Write out the stretch of the passage on union opposition from "So how could" through "authorise illegal activity.", switching "paymaster" to "donor".

• EXERCISE TEXT:
==*==

So how could this all pan out? As I mentioned earlier, it is inconceivable, based on their past form, that the labour movement will not try to influence democratic politics through extra-parliamentary action, especially as they do not respect the results of elections when they lose them, and have denounced the only person to given them their longest run in power through being – shock, horror – popular. Unite, the largest union and the party’s biggest paymaster has changed its rulebook to authorise illegal activity.
It is possible that union opposition will coalesce into what will become illegal strikes and other direct actions. They are better prepared for the financial implications of court sequestrations of funds as they operate their own bank. There may be large mass demonstrations in London and other towns, which will turn violent. There may be some kind of illegal occupation of ground, perhaps ‘Occupy Trafalgar Square’ or some such. There may be a re-run of the General Strike, but this time by teachers, train drivers and health workers. The street violence may escalate to the degree that there will be very ugly incidents with serious injuries. The police may refuse to get involved; the Police Federation is not a good friend of the Conservative Government. The army may need to be called in. Boris’s water-cannons may get an outing. Anyone jailed during these disturbances would be accorded the status of political martyrs. There would be demonstrations and other actions calling for their freedom and a change of government by force.

==*==

• DATASET EXTRACT:
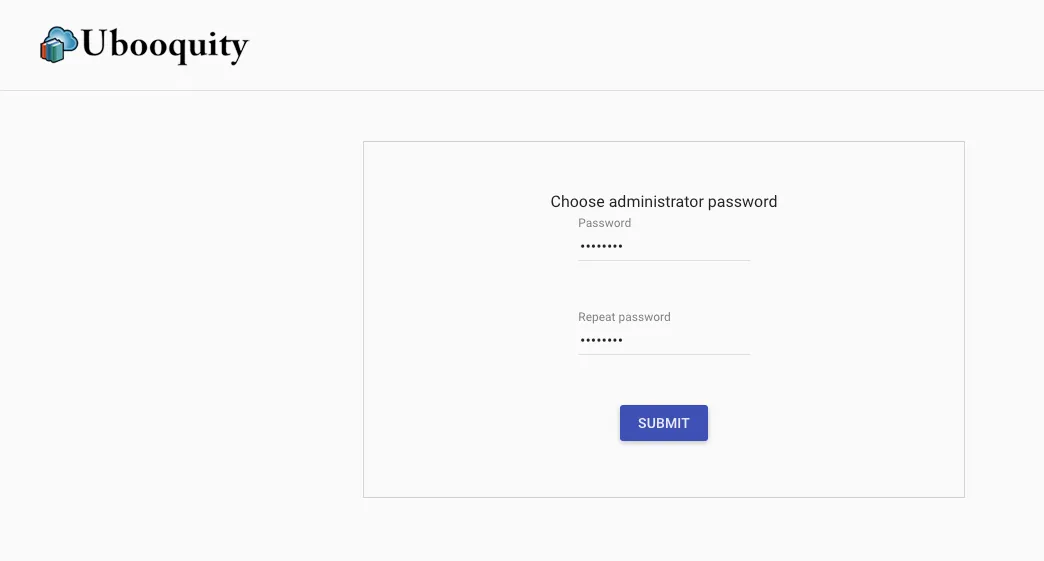Viewport: 1044px width, 561px height.
Task: Click the blue SUBMIT button
Action: tap(664, 423)
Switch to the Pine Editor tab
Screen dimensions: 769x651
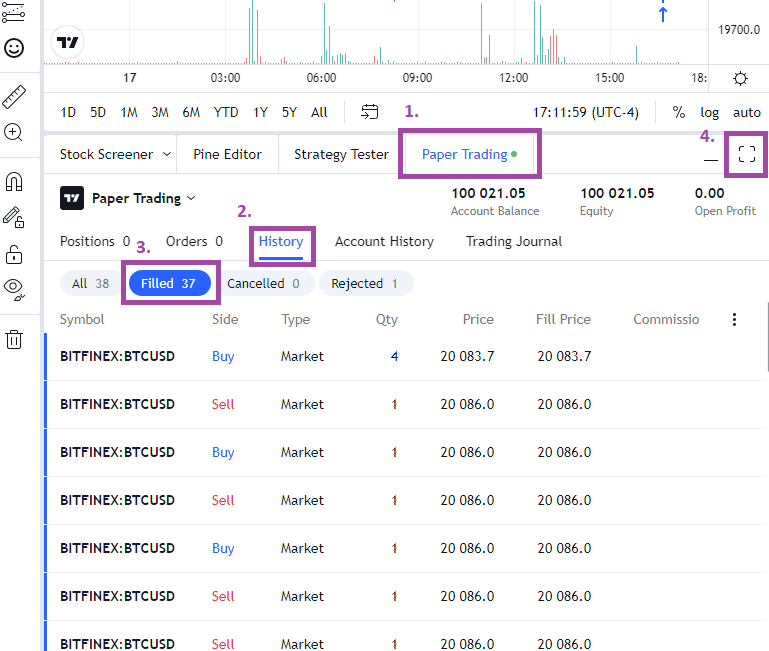pyautogui.click(x=228, y=155)
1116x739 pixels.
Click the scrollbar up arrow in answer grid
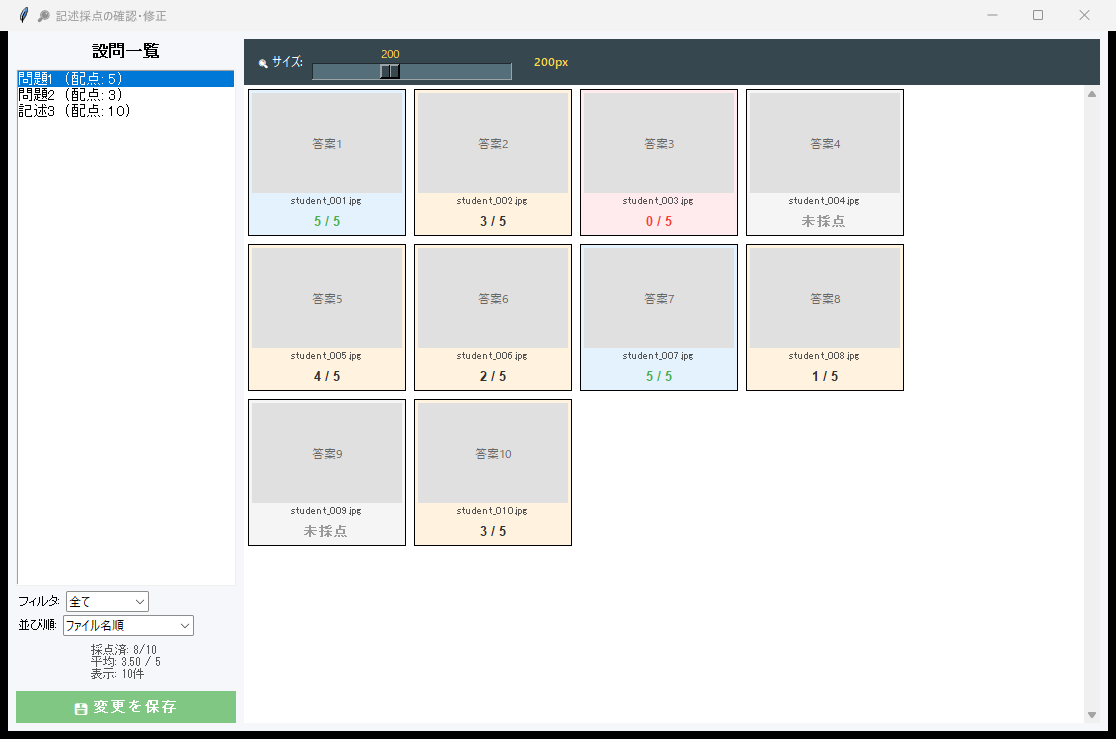(x=1092, y=94)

==*==

• ANSWER SPACE:
So how could this all pan out? As I mentioned earlier, it is inconceivable, based on their past form, that the labour movement will not try to influence democratic politics through extra-parliamentary action, especially as they do not respect the results of elections when they lose them, and have denounced the only person to given them their longest run in power through being – shock, horror – popular. Unite, the largest union and the party’s biggest donor has changed its rulebook to authorise illegal activity.